What to produce:
I'd like the entire listing output verbatim, apart from the pictures.

*** Records provided ***

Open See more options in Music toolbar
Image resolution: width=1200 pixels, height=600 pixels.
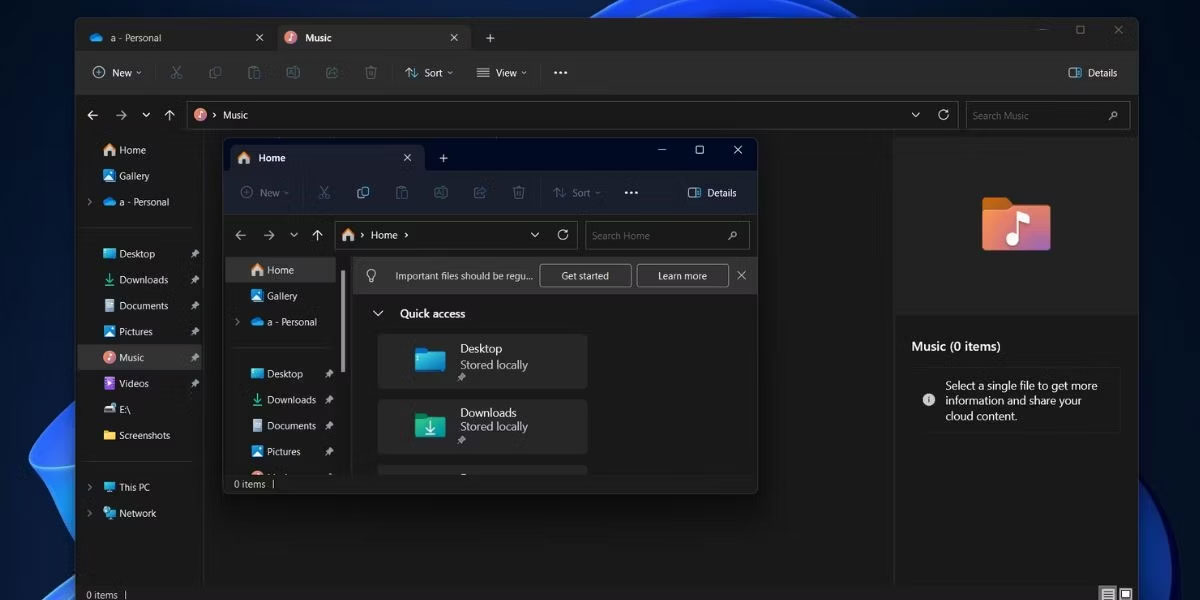tap(560, 73)
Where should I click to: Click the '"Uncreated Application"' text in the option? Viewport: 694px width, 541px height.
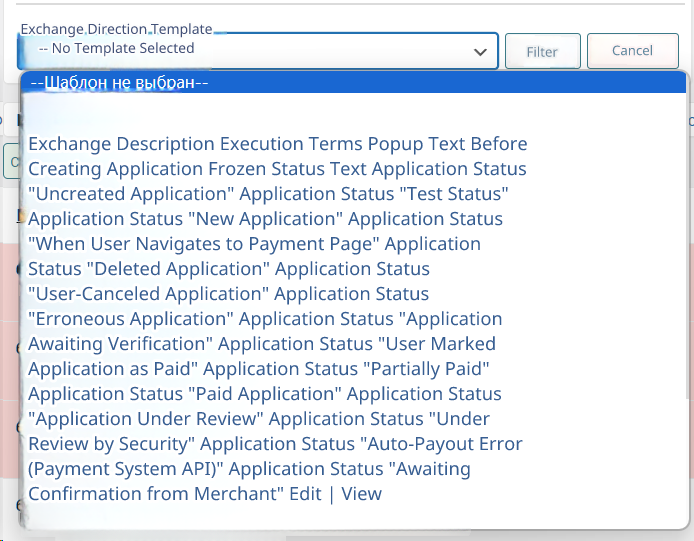point(131,194)
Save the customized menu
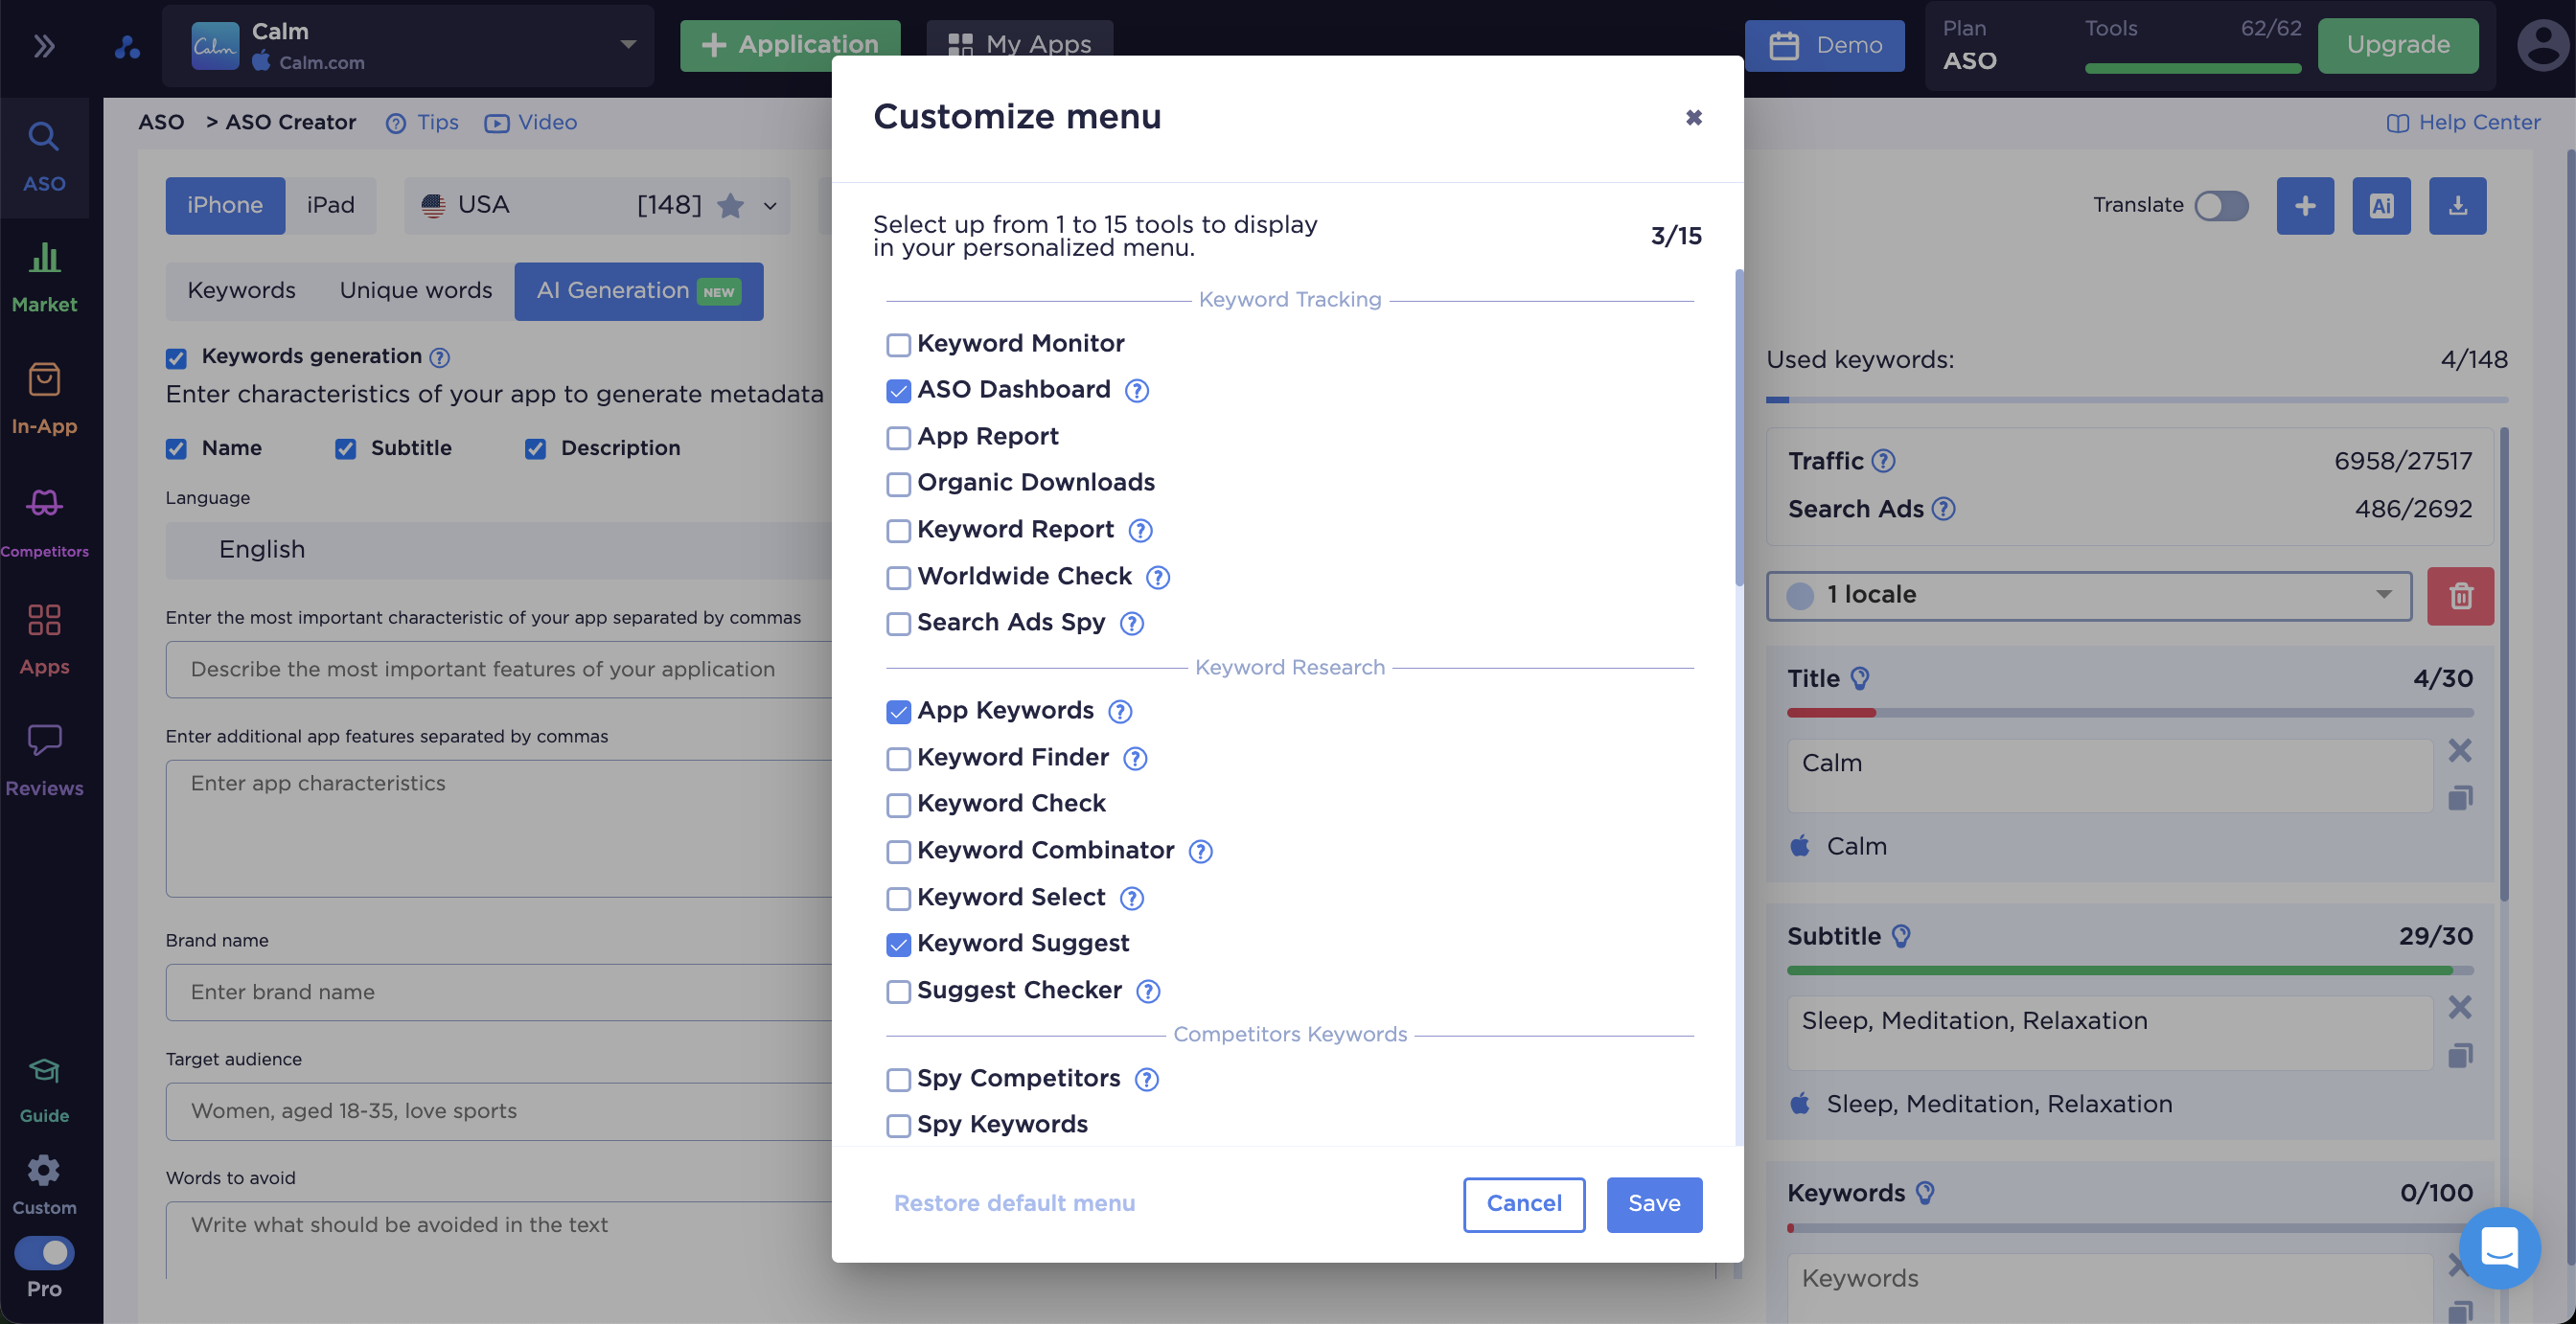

*** End of Records provided ***

Your solution:
Open See more options in Music toolbar
Image resolution: width=1200 pixels, height=600 pixels.
tap(560, 73)
Where should I click to: Click the '"Uncreated Application"' text in the option? Viewport: 694px width, 541px height.
point(131,194)
Save the customized menu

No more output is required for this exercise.